2021 Guidelines for Treating Sagittal Craniosynostosis

The following outlines the latest evidence and recommendations from the 2021 update to the treatment guidelines for craniosynostosis, published in the Journal of Craniofacial Surgery (Updated Guideline on Treatment and Management of Craniosynostosis. J Craniofac Surg 2021 Jan-Feb 01;32(1):371-450. Available at www.ncbi.nlm.nih.gov/pmc/articles/PMC7769187/).

Should Surgery Be Performed for Sagittal Craniosynostosis?

The literature review does not clearly discuss surgical indications for sagittal craniosynostosis. Whether surgery is needed should be determined based on specialist advice.

According to most specialists, since sagittal craniosynostosis does not improve head shape with age, surgical correction is recommended.

Many parents of affected children opt for surgery after considering factors like aesthetic outcomes, neurocognitive function, and vision.

Only surgery can improve appearance, reduce risks of neurocognitive issues, and lower chances of vision problems.

Options for Surgery: Partial or Total Cranial Reshaping?

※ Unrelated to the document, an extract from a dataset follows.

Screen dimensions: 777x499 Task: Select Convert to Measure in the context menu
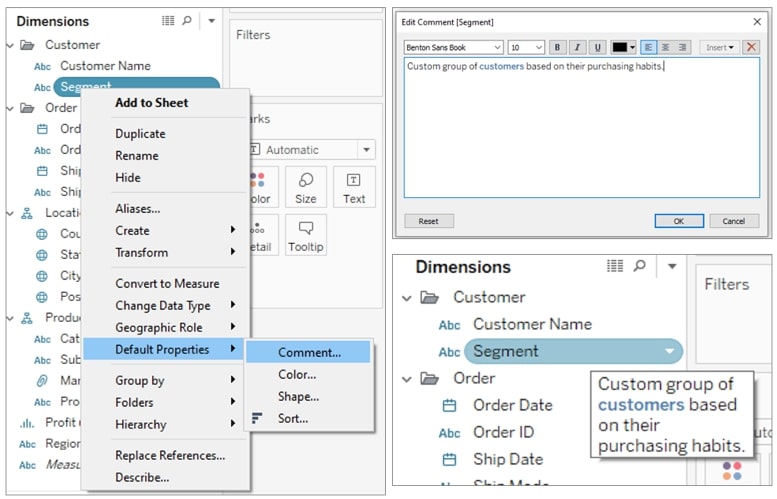tap(167, 284)
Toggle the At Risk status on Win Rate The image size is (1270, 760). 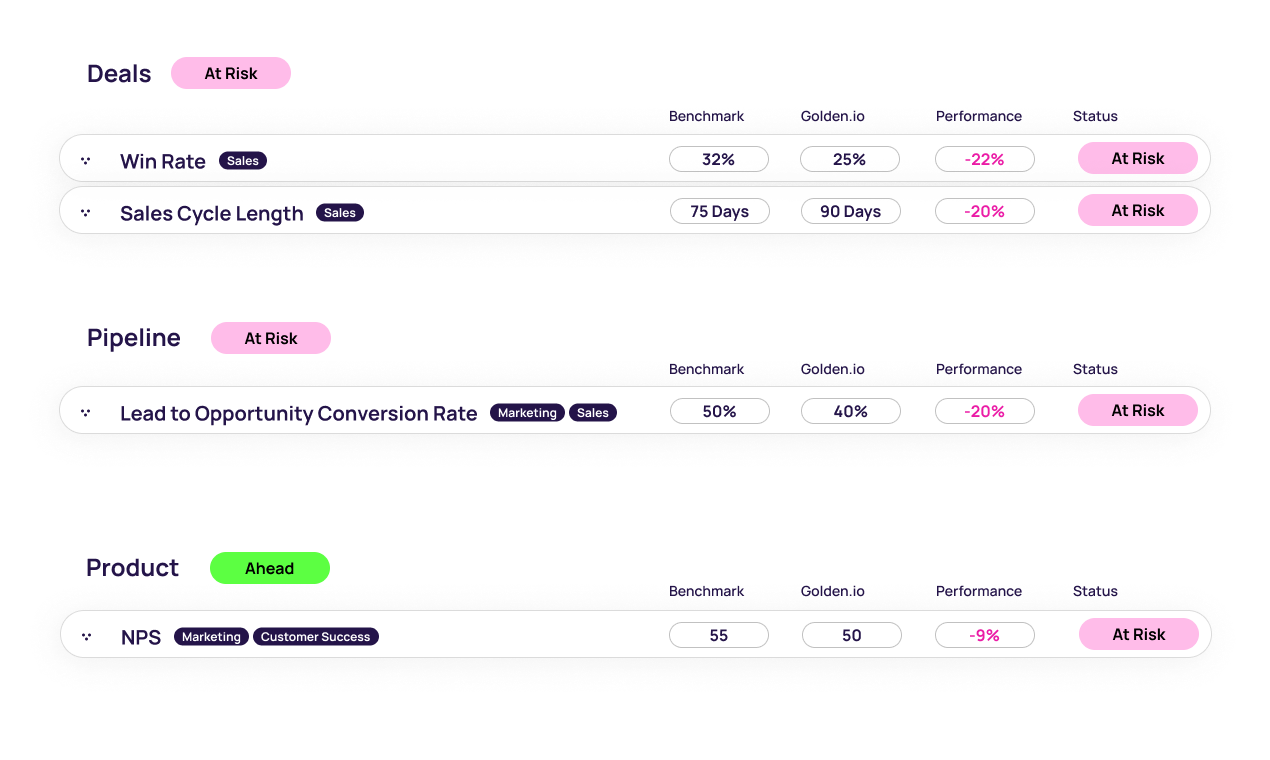tap(1137, 158)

Current studies show that minimally invasive cranial surgery involves less blood loss, fewer transfusions, shorter procedures, shorter hospital stays, and similar aesthetic results compared to total cranial reshaping.

Minimally invasive options include endoscopic surgery (requiring a helmet post-operation) or spring-assisted expansion, depending on surgeon preference and experience.

Research on aesthetics for minimally invasive surgery versus total reshaping is limited to one year post-operation. Long-term studies (e.g., five years) lack sufficient evidence, with no comparisons of future neurocognitive or visual issues.

Minimally invasive surgery should be done before the baby is six months old, as shaping becomes harder after that age.

Total cranial surgery must be performed after six months, due to potential skull development risks.

The current recommendation is minimally invasive surgery before 5.5 months, and total surgery after six months.

Optimal Timing for Surgery in Sagittal Craniosynostosis

One study indicates that infants with sagittal craniosynostosis are most likely to develop optic disc edema (indicating increased intracranial pressure), suggesting surgery before six months. However, this is based on a single study, so evidence is limited.

The rationale for early surgery is that risks of optic disc edema increase with age, so guidelines recommend surgery before six months if possible.

Monitoring Sagittal Craniosynostosis

Monitoring is essential, regardless of surgery.

Perform annual fundoscopy for optic disc edema or OCT until age 6.

Studies show optic disc edema in children with sagittal craniosynostosis before age 9, most commonly between 3 and 6.

Based on this, annual checks for optic disc edema or OCT are needed until age 6, with further monitoring only if required afterward, as risks decrease after that age.